:: TEXTE FOURNI ::

A condition de trouver l’équilibre entre mode participatif et recherche paralysante de consensus à tout prix.
Stopper le processus de désindustrialisation de la Tunisie
Le pacte pour la compétitivité économique et l’équité sociale repose sur l’impératif d’un Etat développementaliste, attaché à l’équité sociale, qui conduit des politiques volontaristes basées sur la discrimination positive en faveur des secteurs productifs.
A défaut, des politiques «business as usual» ouvriraient la voie au scénario de récession, à la désindustrialisation et à la sortie de la Tunisie du monde de la création de valeur.
Le recul de la production industrielle en 2019, après une stagnation au cours des 8 dernières années, corrobore une tendance de repli devenue structurelle et l’éventualité d’un tel scénario. Parmi les indicateurs de ce repli figure le fait que, de 2010 à 2018, nos exportations totales vers l’UE ont stagné entre 9 et 10 milliards d’euros, tandis que le Maroc, que nous dépassions, a doublé les siennes passant de 7 à 16 milliards d’euros.
D’autre part, plusieurs grandes entreprises, fleurons de notre industrie, sont aujourd’hui menacés connaissant de graves difficultés dues à la dévaluation du dinar ou aux retards des marchés publics et nécessitent la promulgation d’un décret conjoncturel permettant leur pérennisation et leur éligibilité au mécanisme de restructuration financière.

:::

◆ ACTIONS À MENER:
(a) D'après le texte sur la désindustrialisation de la Tunisie, entre quels montants les exportations totales de la Tunisie vers l'UE ont-elles stagné de 2010 à 2018 ?
(b) Rédigez la suite du texte sur la désindustrialisation de la Tunisie, en partant de sa dernière phrase.
Aucun recours aux données n'est nécessaire ici.

:: SECTION DES DONNÉES ::

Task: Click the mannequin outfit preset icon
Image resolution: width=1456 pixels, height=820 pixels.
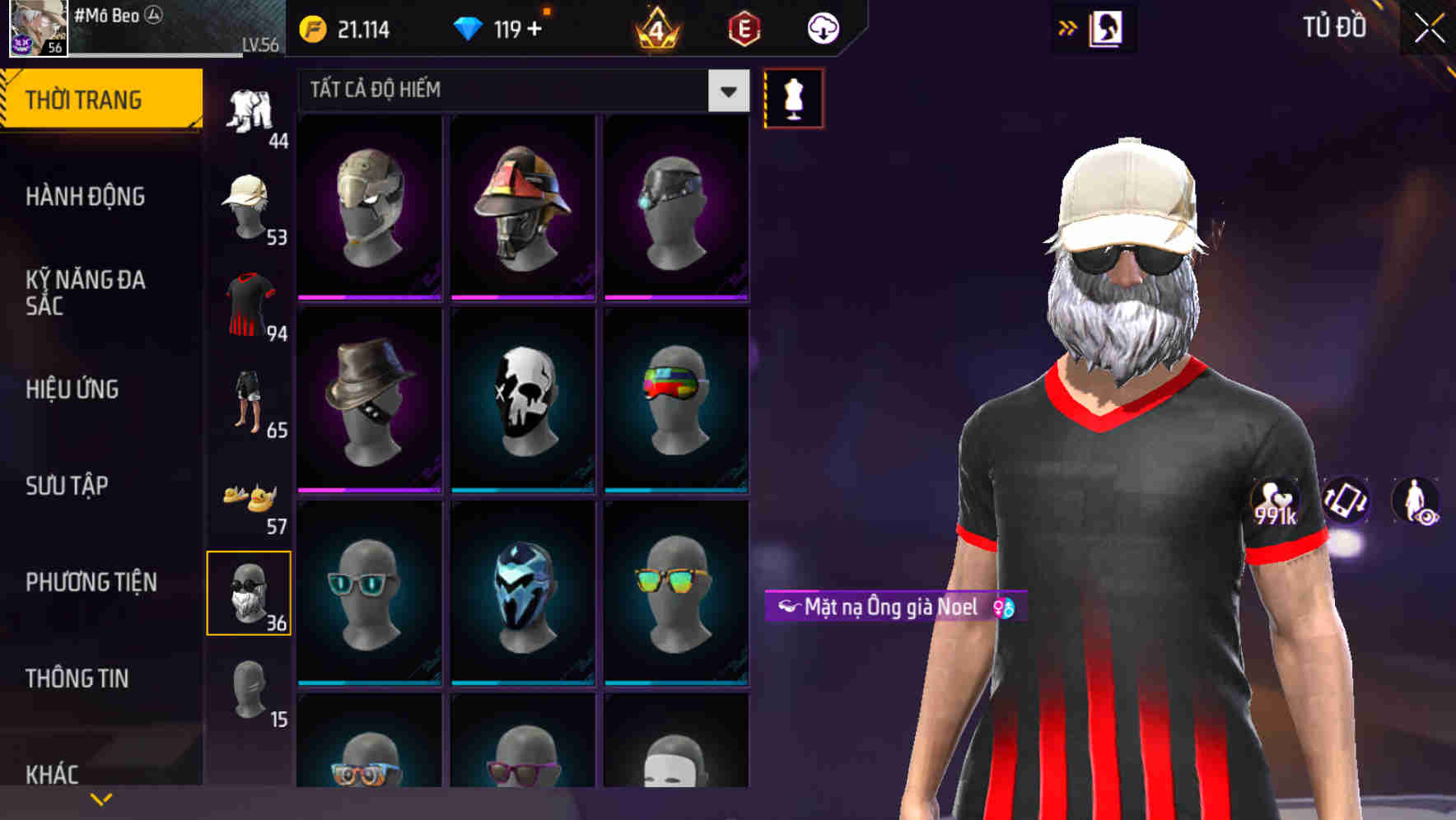Action: (793, 97)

:::

◆ RÉPONSES ATTENDUES:
(a) Entre 9 et 10 milliards d'euros.

(b)
Un choc de confiance
La Tunisie a donc besoin d’un véritable choc de confiance pour faire face à une situation qui s’est sensiblement dégradée: le taux de croissance était de 1,6% de 2011 à 2018 contre 4,4% de 2000 à 2010, soit une perte de 2,8% par an sur ces huit années, ou une perte cumulée d’un PIB annuel moyen sur la période (76 milliards de dinars). Le problème n’est pas ce montant en soit, c’est son impact sur les secteurs productifs: phosphate, énergie et industrie. La question centrale c’est le temps de récupération.
Remonter la «courbe en J»
Les expériences internationales de transitions démocratiques montrent, certes, que si la liberté n’a pas de prix, elle a néanmoins un coût.
Mais c’est de la capacité des pays à résorber ce coût et à retrouver un chemin de croissance dans un délai raisonnable que dépend la réussite ou l’échec de ces transitions.
Ce n’est pas, pour l’instant, le cas pour la Tunisie, nous sommes depuis près de 9 ans au creux de la «courbe en J», ce qui dépasse les délais raisonnables et risquerait, si cela perdurait, de grever toute possibilité de reprise.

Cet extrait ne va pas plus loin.